うつむきながら揺られて、もう二時間ほど走っているところだ。顔を上げても、薄ぼんやりした灯りの下に石のようにうずくまる人々が見えるばかりだから、目は床に落としたままにする。そういう自分もきっと、同じように見えているのだろう。
言葉は、ない。屋根を叩く雨の音。鈍く規則的なレールの音。そんなものの中に、みなすっぽりと押し包まれていた。
それは彼に、まるで海にでも沈んでしまったような錯覚を起こさせた。
(……いや、そればかりじゃないな)
彼のすぐ左。
積み重ねられ、ワイヤーで固定されたいくつもの箱。彼もよく知っている、ロボット移送用のカプセルだ。
だが、妙だった。
まず、電源が入っていない。
カプセルに格納されたロボットを運ぶときは、ロボットの生命維持や内部温度調整等、細かい管理が常に要る。電源オフで運ぶなど常識外れどころか、考えられない。
そして何より、中身がわからなかった。
彼のセンサーは当代最先端の機能を誇る。壁越しに中の人やロボットを探知するなど朝飯前で、たとえ軍用カプセルと言えども中身を探るのは難しくないはずだった。が、さっきから何度スキャンをかけても、中の物体の素材はおろか形もわからないのだ。よほど強力な防護フィルターでも巻いてあるのかとも思ったが、そんな感触もない。

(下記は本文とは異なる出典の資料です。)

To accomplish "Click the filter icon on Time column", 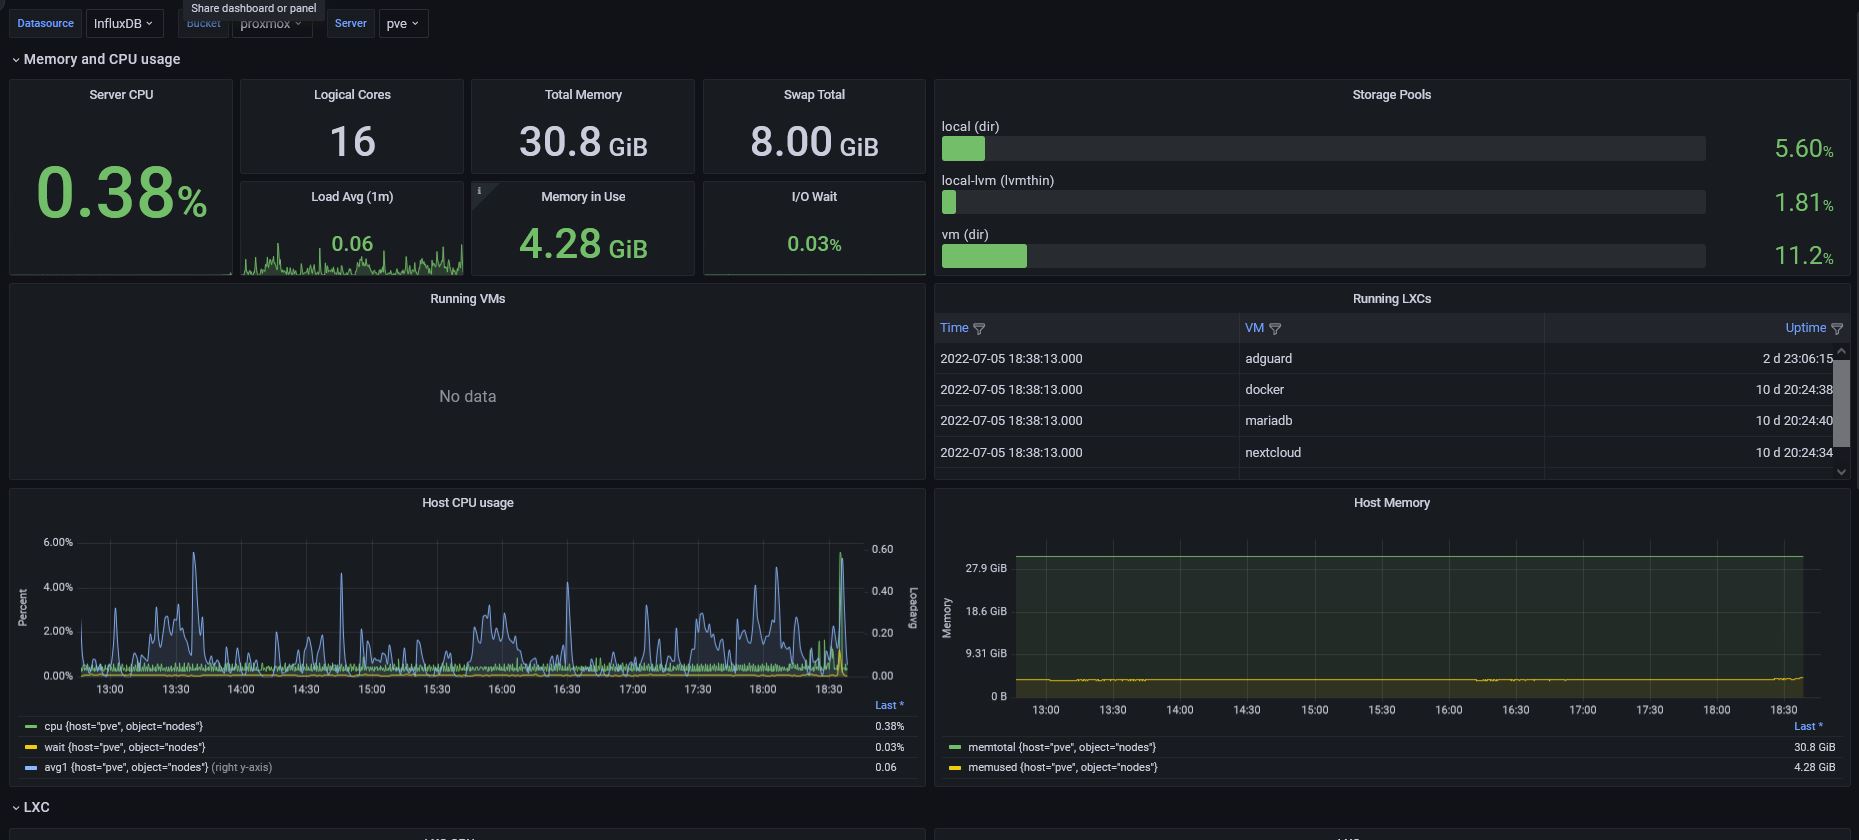I will (979, 329).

空っぽ、なはずはない。これを護送するよう言われたのだから。
その沈黙は、彼に言いようのない居心地の悪さを与えた。
(……嫌だな。どう言い表せばいいんだろう)
その傍らでカプセルたちはことりとも音を立てず、棺桶のように暗がりに沈殿していた。
* * *
不意に車両がゆれ、ばしんと妙な音がした。
何が起こったのか、振り返るまでにはもうわかっていた。カプセルにかけてあったワイヤーが切れたのだ。その近くにいた人をとっさに突き飛ばし、彼もその場から飛びすさる。
ついでカプセルの山の崩れる音。わあっと人声、沈黙の降りていた車内が初めて大きく動揺した。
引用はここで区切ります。